Exercise
Return every one of the entries below verbatim, keeping each line unchanged.

# START OF Material for this task

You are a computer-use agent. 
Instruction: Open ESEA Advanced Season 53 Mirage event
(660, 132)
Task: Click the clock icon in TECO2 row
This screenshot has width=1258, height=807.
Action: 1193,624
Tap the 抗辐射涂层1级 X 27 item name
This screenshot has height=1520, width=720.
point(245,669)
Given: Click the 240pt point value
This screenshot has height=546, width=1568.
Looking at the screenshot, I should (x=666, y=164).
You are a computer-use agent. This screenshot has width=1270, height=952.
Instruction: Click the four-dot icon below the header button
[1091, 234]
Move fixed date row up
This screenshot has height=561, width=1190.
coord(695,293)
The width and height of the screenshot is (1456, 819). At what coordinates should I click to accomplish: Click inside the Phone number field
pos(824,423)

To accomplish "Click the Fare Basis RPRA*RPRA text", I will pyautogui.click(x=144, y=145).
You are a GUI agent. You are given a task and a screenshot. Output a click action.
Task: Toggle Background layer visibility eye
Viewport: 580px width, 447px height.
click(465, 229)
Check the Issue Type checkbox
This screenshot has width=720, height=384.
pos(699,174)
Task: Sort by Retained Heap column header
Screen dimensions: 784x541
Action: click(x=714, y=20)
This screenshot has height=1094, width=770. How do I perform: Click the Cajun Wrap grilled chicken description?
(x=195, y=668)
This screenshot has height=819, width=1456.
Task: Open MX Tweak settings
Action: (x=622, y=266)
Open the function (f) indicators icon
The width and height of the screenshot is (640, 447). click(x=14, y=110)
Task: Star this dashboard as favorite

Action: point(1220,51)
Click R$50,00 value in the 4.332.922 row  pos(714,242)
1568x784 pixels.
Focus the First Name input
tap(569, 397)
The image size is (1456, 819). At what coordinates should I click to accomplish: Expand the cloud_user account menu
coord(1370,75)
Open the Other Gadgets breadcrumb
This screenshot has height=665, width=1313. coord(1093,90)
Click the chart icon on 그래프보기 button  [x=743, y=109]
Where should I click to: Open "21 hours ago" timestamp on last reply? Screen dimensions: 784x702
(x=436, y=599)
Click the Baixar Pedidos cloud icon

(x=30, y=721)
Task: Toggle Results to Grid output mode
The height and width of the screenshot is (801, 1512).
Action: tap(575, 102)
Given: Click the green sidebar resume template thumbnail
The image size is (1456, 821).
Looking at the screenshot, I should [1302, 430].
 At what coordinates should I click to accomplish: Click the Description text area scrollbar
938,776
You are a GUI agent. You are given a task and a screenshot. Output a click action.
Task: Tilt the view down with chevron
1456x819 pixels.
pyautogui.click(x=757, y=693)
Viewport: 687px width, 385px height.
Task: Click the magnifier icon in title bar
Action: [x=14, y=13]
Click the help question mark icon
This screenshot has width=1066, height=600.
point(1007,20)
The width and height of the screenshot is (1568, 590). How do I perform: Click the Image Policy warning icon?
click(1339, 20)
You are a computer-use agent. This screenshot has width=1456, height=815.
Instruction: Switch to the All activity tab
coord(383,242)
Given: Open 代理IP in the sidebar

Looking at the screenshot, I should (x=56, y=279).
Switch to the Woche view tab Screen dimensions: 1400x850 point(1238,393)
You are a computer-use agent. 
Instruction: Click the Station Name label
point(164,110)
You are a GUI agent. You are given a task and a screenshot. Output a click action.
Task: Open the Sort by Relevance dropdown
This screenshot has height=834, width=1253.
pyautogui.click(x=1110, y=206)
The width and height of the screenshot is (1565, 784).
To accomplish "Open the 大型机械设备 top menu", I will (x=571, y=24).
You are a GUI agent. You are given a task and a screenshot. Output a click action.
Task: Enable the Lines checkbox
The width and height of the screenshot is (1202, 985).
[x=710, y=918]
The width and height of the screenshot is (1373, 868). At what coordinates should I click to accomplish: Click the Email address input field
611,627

# END OF Material for this task

Solution to the exercise
You are a computer-use agent. 
Instruction: Open ESEA Advanced Season 53 Mirage event
(660, 132)
Task: Click the clock icon in TECO2 row
This screenshot has width=1258, height=807.
Action: 1193,624
Tap the 抗辐射涂层1级 X 27 item name
This screenshot has height=1520, width=720.
point(245,669)
Given: Click the 240pt point value
This screenshot has height=546, width=1568.
Looking at the screenshot, I should (x=666, y=164).
You are a computer-use agent. This screenshot has width=1270, height=952.
Instruction: Click the four-dot icon below the header button
[1091, 234]
Move fixed date row up
This screenshot has height=561, width=1190.
coord(695,293)
The width and height of the screenshot is (1456, 819). At what coordinates should I click to accomplish: Click inside the Phone number field
pos(824,423)

To accomplish "Click the Fare Basis RPRA*RPRA text", I will pyautogui.click(x=144, y=145).
You are a GUI agent. You are given a task and a screenshot. Output a click action.
Task: Toggle Background layer visibility eye
Viewport: 580px width, 447px height.
click(465, 229)
Check the Issue Type checkbox
This screenshot has width=720, height=384.
pos(699,174)
Task: Sort by Retained Heap column header
Screen dimensions: 784x541
Action: click(x=714, y=20)
This screenshot has height=1094, width=770. How do I perform: Click the Cajun Wrap grilled chicken description?
(x=195, y=668)
This screenshot has height=819, width=1456.
Task: Open MX Tweak settings
Action: (x=622, y=266)
Open the function (f) indicators icon
The width and height of the screenshot is (640, 447). click(x=14, y=110)
Task: Star this dashboard as favorite

Action: point(1220,51)
Click R$50,00 value in the 4.332.922 row  pos(714,242)
1568x784 pixels.
Focus the First Name input
tap(569, 397)
The image size is (1456, 819). At what coordinates should I click to accomplish: Expand the cloud_user account menu
coord(1370,75)
Open the Other Gadgets breadcrumb
This screenshot has height=665, width=1313. coord(1093,90)
Click the chart icon on 그래프보기 button  [x=743, y=109]
Where should I click to: Open "21 hours ago" timestamp on last reply? Screen dimensions: 784x702
(x=436, y=599)
Click the Baixar Pedidos cloud icon

(x=30, y=721)
Task: Toggle Results to Grid output mode
The height and width of the screenshot is (801, 1512).
Action: tap(575, 102)
Given: Click the green sidebar resume template thumbnail
The image size is (1456, 821).
Looking at the screenshot, I should [1302, 430].
 At what coordinates should I click to accomplish: Click the Description text area scrollbar
938,776
You are a GUI agent. You are given a task and a screenshot. Output a click action.
Task: Tilt the view down with chevron
1456x819 pixels.
pyautogui.click(x=757, y=693)
Viewport: 687px width, 385px height.
Task: Click the magnifier icon in title bar
Action: [x=14, y=13]
Click the help question mark icon
This screenshot has width=1066, height=600.
point(1007,20)
The width and height of the screenshot is (1568, 590). How do I perform: Click the Image Policy warning icon?
click(1339, 20)
You are a computer-use agent. This screenshot has width=1456, height=815.
Instruction: Switch to the All activity tab
coord(383,242)
Given: Open 代理IP in the sidebar

Looking at the screenshot, I should (x=56, y=279).
Switch to the Woche view tab Screen dimensions: 1400x850 point(1238,393)
You are a computer-use agent. 
Instruction: Click the Station Name label
point(164,110)
You are a GUI agent. You are given a task and a screenshot. Output a click action.
Task: Open the Sort by Relevance dropdown
This screenshot has height=834, width=1253.
pyautogui.click(x=1110, y=206)
The width and height of the screenshot is (1565, 784).
To accomplish "Open the 大型机械设备 top menu", I will (x=571, y=24).
You are a GUI agent. You are given a task and a screenshot. Output a click action.
Task: Enable the Lines checkbox
The width and height of the screenshot is (1202, 985).
[x=710, y=918]
The width and height of the screenshot is (1373, 868). At what coordinates should I click to accomplish: Click the Email address input field
611,627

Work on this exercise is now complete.